Rich Louie

Professor of Physics


Office Location: Rieke Science Center - 249

  • Professional
  • Biography


  • Postdoctoral fellowship (2 summers), Non-Destructive Evaluation of Materials Division, NASA Langley
  • Postdoctoral research fellow (3 summers), Physics; Materials Science, University of WA - Seattle
  • Ph.D., Applied and Engineering Physics, Cornell University (Dissertation title: "Point Contact Spectroscopy With Nanofabricated Junctions Of Spin And Energy-Dependent Transport In Heterogeneous Ferromagnetic Systems." Advisor: Professor R. A. Buhrman)
  • M.S., Physics, Cornell University
  • A.B., magna cum laude, Physics, Harvard University

Areas of Emphasis or Expertise

  • Atomic force microscopy; Materials characterization
  • Thin film deposition; Nanofabrication
  • Ultralow temperatures, Vacuum techniques

Selected Presentations

  • Society for Experimental Mechanics Annual Conference, Nanomanipulation and Lithography for Carbon Nanotube Based Nondestructive Evaluation Sensor Development, Milwaukee, Wisconsin. (2002)
  • Materials Research Society, Nanocontact Measurements of Electron Spin Filtering and Spin Transport, San Francisco, CA (1999)
  • PLU Physics Department Seminar, Atomic Force Microscopy, Carbon Nanotubes, and the Imaging of Protein Binding Sites in DNA, Tacoma, WA (1998)
  • Materials Research Society Spring Meeting, Nanocontact Measurements of Electron Spin Filtering and Spin Transport, San Francisco, CA (1996)

Selected Articles

  • Louie, Rich. "Fast Electronic Switching of Ultrathin Films of Phase - Change Materials Renders Nonvolatile Color Changes." Materials Research Society Bulletin Vol. 39, Number 9, 2014: 760-761.
  • Crooks, Roy; Louie, Rich; Namkung, Min; Smits, Jan; Wincheski, Buzz. "Response of Fe Powder, Purified and As-Produced HiPco Single-walled Carbon Nanotubes to Flash Exposure." Materials Science and Engineering Vol. 38, Number 1, 2003: 384-389.
  • Louie, Rich. "Nanomanipulation and Lithography: The Building (and Modeling) of Carbon Nanotube Magnetic Tunnel Junctions." NASA Contractor’s Report 2002:
  • Barry, K.A.; Bush, M.G.; Fain, S.C.; Louie, R.N.; Pittenger, B. "Measuring Average Tip-sample Forces in Intermittent-Contact (Tapping) Force Microscopy in Air." Applied Physics Letters Vol. 76, 2000: 930-932.
  • Buhrman, R.A.; Louie, R.N.; Katine, J.A.; Myers, E.B.; Ralph, D.C. "Current-Induced Switching of Domains in Magnetic Multilayer Devices." Science Vol. 285, 1999: 867-870.

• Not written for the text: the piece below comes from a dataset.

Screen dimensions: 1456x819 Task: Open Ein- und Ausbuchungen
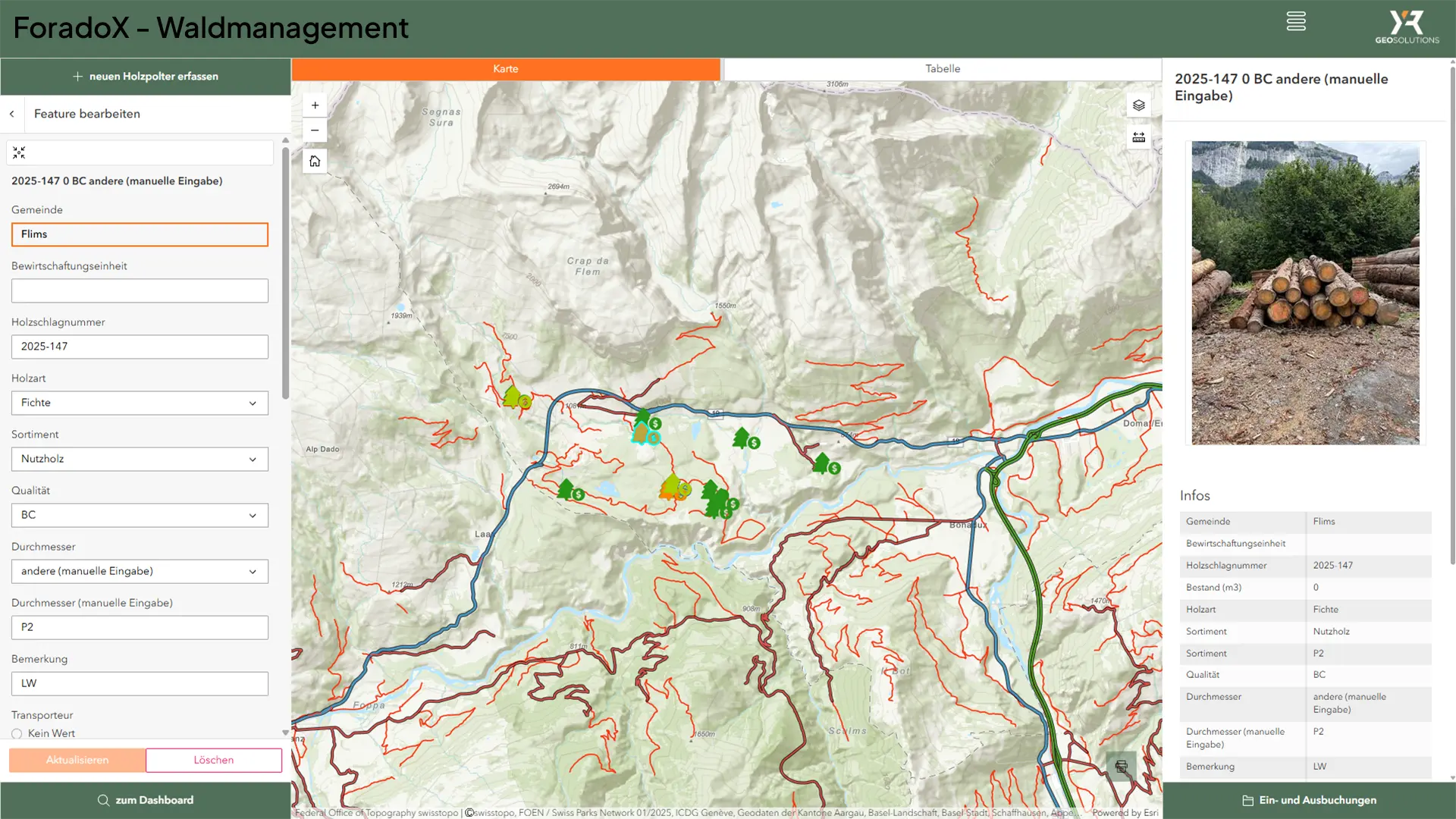(x=1309, y=800)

  • Diversity Advocate Award (PLU Diversity Center), 2004
  • Winner, American Society for Engineering Education Best Research Presentation Competition, NASA Langley Research Center, 2001
  • PLU Center for Teaching and Learning Faculty Teaching Award, 2000
  • Cornell University Clark Teaching Award, 1992
  • Department of Education Fellowship, 1992-1994
  • History paper published in the Harvard College Forum (The Academic Review), Volume 5, 1989

Professional Memberships/Organizations


My research interests are plasma etching issues, carbon nanotubes and scanning probe microscopy. I have published papers from postdoctoral work at NASA Langley and the University of Washington. I was also the lead faculty consultant (physics) with an educational software company, Kinetic Books/Perfection Learning.

My previous research includes the following projects:

  • NASA Langley Research Center: detection of buried flaws around rivets in airplane skins using eddy currents, carbon nanotube conduction and their use in a magnetic tunnel junction.
  • NF3-etched GaAs using XPS (X-ray Photoelectron Spectroscopy) in collaboration with Professor Fumio Ohuchi in the Department of Materials Science at the University of Washington. Related the electrical and structural damage in materials – such as silicon and gallium arsenide – to their Raman spectra, which are obtained by laser light scattering measurements. The Raman measurements tell us something about the mean free path for phonons (excitations in the lattice with quantized energies), which in turn tell us about the defect density.
  • Atomic force microscopy in collaboration with the late Professor Sam Fain in the Department of Physics at the University of Washington. Using PLU’s scanning electron microscope, I obtained a micrograph of an atomic force microscope tip to which I had attached a carbon nanotube. We successfully imaged a hard silicon grid with it, but it did not out-perform conventional tips in imaging DNA.